▸ What to work on:
Answer from the DQN training code:
(a) Which class wraps the environments for both `train_envs` and `test_envs`?
(b) Which replay buffer class is passed to `training_collector`?
(c) Which two directory names are joined to `args.logdir` to form `log_path`?

▸ Text passage:
— Start —

The training procedure follows the standard Tianshou workflow, similar to single-agent DQN training:

def train_agent(
    args,
    agent_learn: OffPolicyAlgorithm | None = None,
    agent_opponent: OffPolicyAlgorithm | None = None,
    optim: OptimizerFactory | None = None,
) -> tuple[InfoStats, OffPolicyAlgorithm]:
    """Train the agent using DQN."""
    # ======== Environment Setup =========
    train_envs = DummyVectorEnv([get_env for _ in range(args.num_train_envs)])
    test_envs = DummyVectorEnv([get_env for _ in range(args.num_test_envs)])

    # Set random seeds for reproducibility
    np.random.seed(args.seed)
    torch.manual_seed(args.seed)
    train_envs.seed(args.seed)
    test_envs.seed(args.seed)

    # ======== Agent Setup =========
    marl_algorithm, optim, agents = get_agents(
        args,
        agent_learn=agent_learn,
        agent_opponent=agent_opponent,
        optim=optim,
    )

    # ======== Collector Setup =========
    training_collector = Collector[CollectStats](
        marl_algorithm,
        train_envs,
        VectorReplayBuffer(args.buffer_size, len(train_envs)),
        exploration_noise=True,
    )
    test_collector = Collector[CollectStats](marl_algorithm, test_envs, exploration_noise=True)

    # Collect initial random samples
    training_collector.reset()
    training_collector.collect(n_step=args.batch_size * args.num_train_envs)

    # ======== Logging Setup =========
    log_path = os.path.join(args.logdir, "tic_tac_toe", "dqn")
    writer = SummaryWriter(log_path)
    writer.add_text("args", str(args))
    logger = TensorboardLogger(writer)

    player_agent_id = agents[args.agent_id - 1]

    # ======== Callback Functions =========
    def save_best_fn(policy: Algorithm) -> None:
        """Save the best performing policy."""
        if hasattr(args, "model_save_path") and args.model_save_path:
            model_save_path = args.model_save_path
        else:
            model_save_path = os.path.join(args.logdir, "tic_tac_toe", "dqn", "policy.pth")

— End —

▸ Information provided:
— Start —

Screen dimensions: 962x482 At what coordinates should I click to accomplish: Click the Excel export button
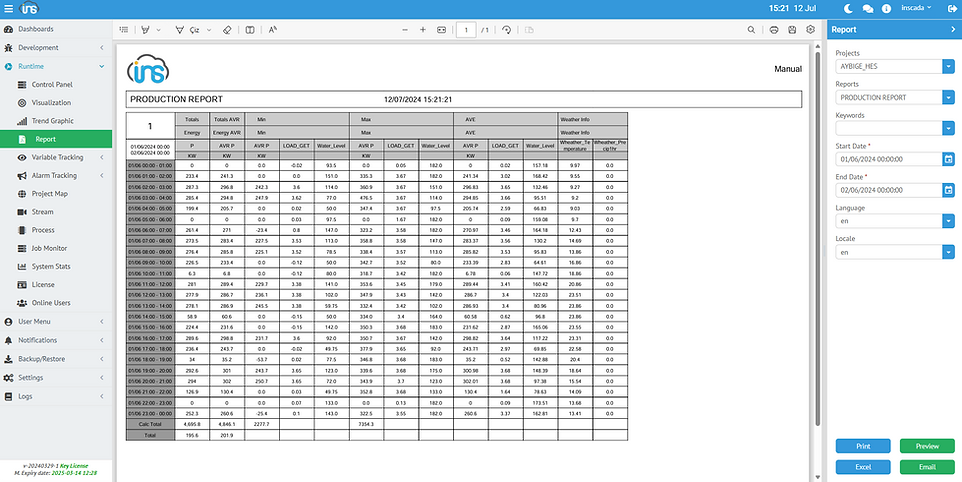pyautogui.click(x=862, y=466)
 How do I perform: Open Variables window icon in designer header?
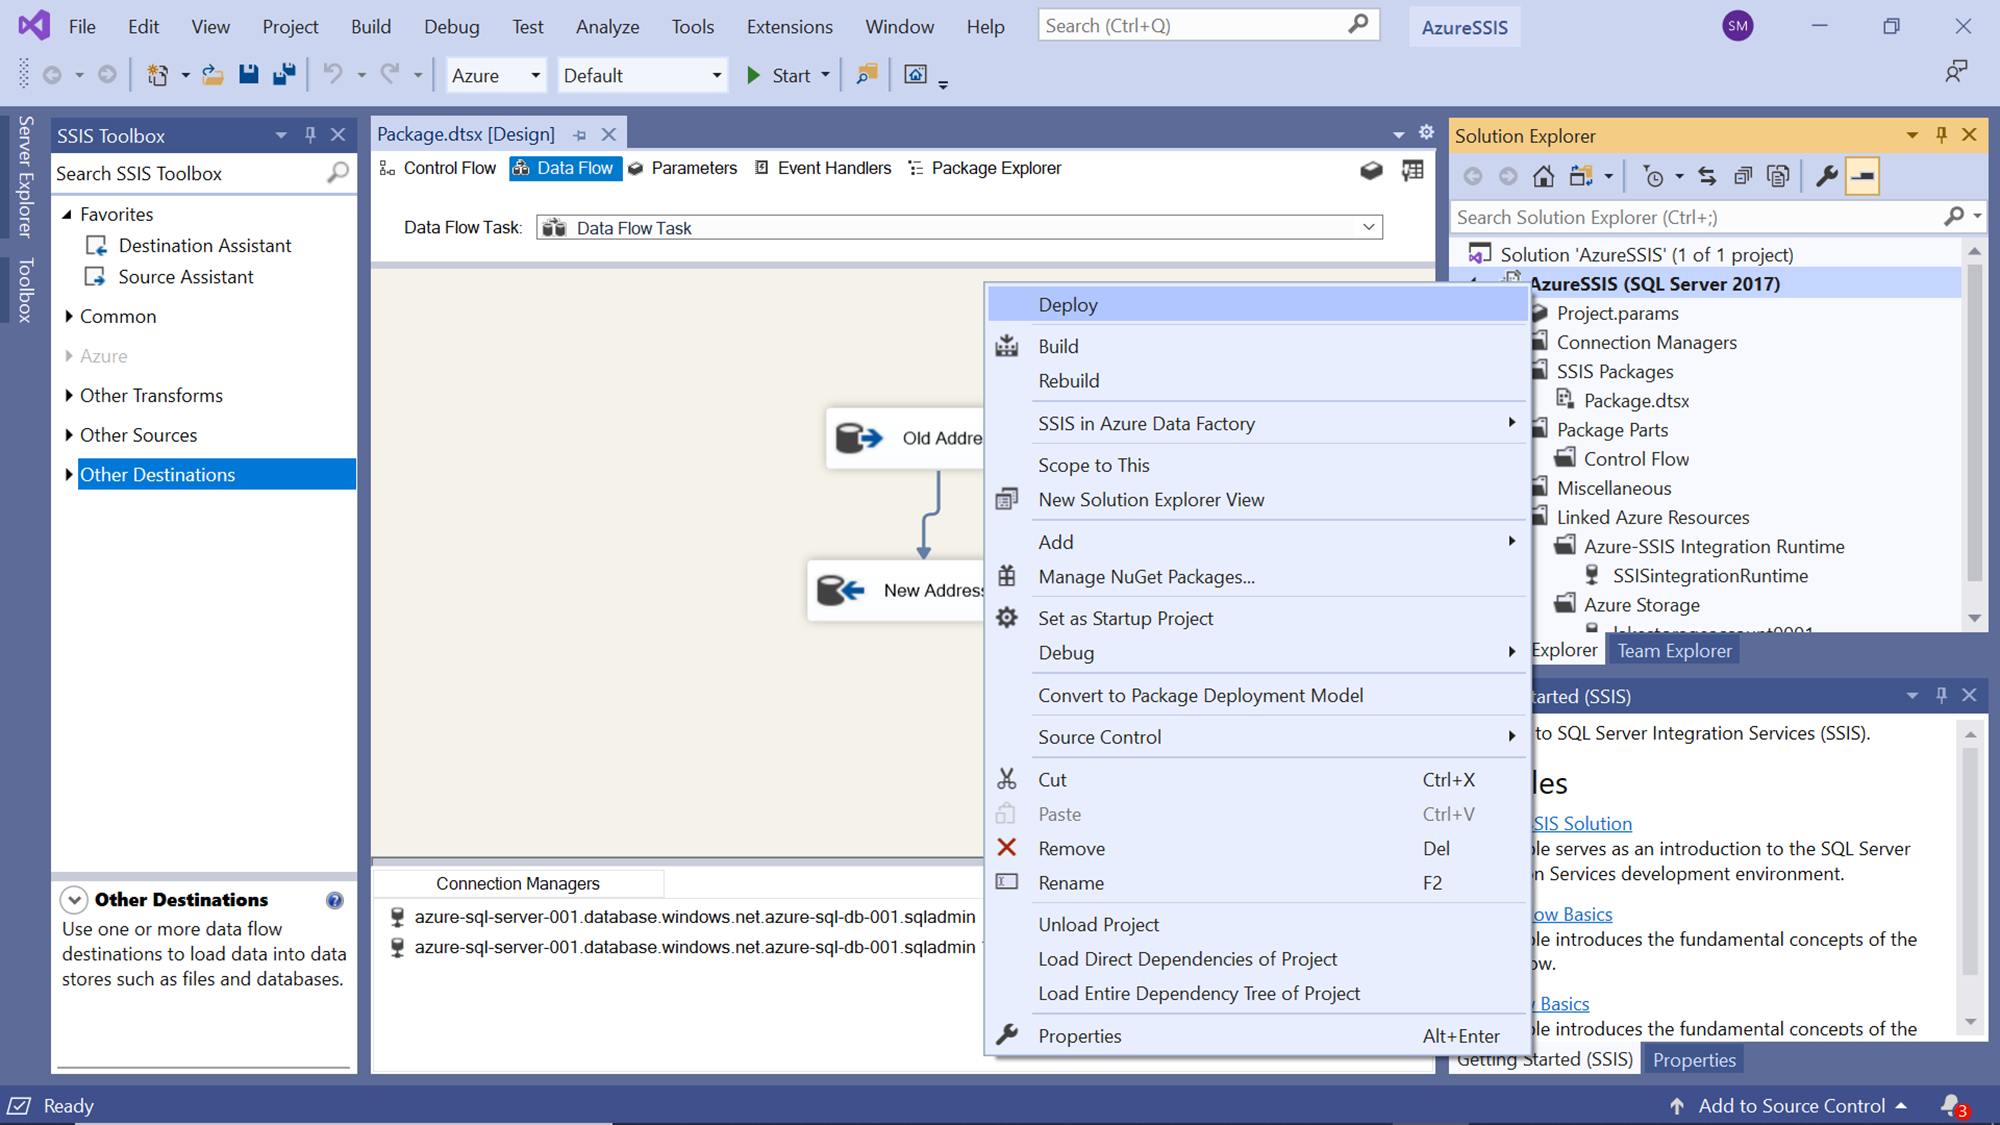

— End —

▸ Answer to the task:
(a) `DummyVectorEnv`
(b) `VectorReplayBuffer`
(c) "tic_tac_toe" and "dqn"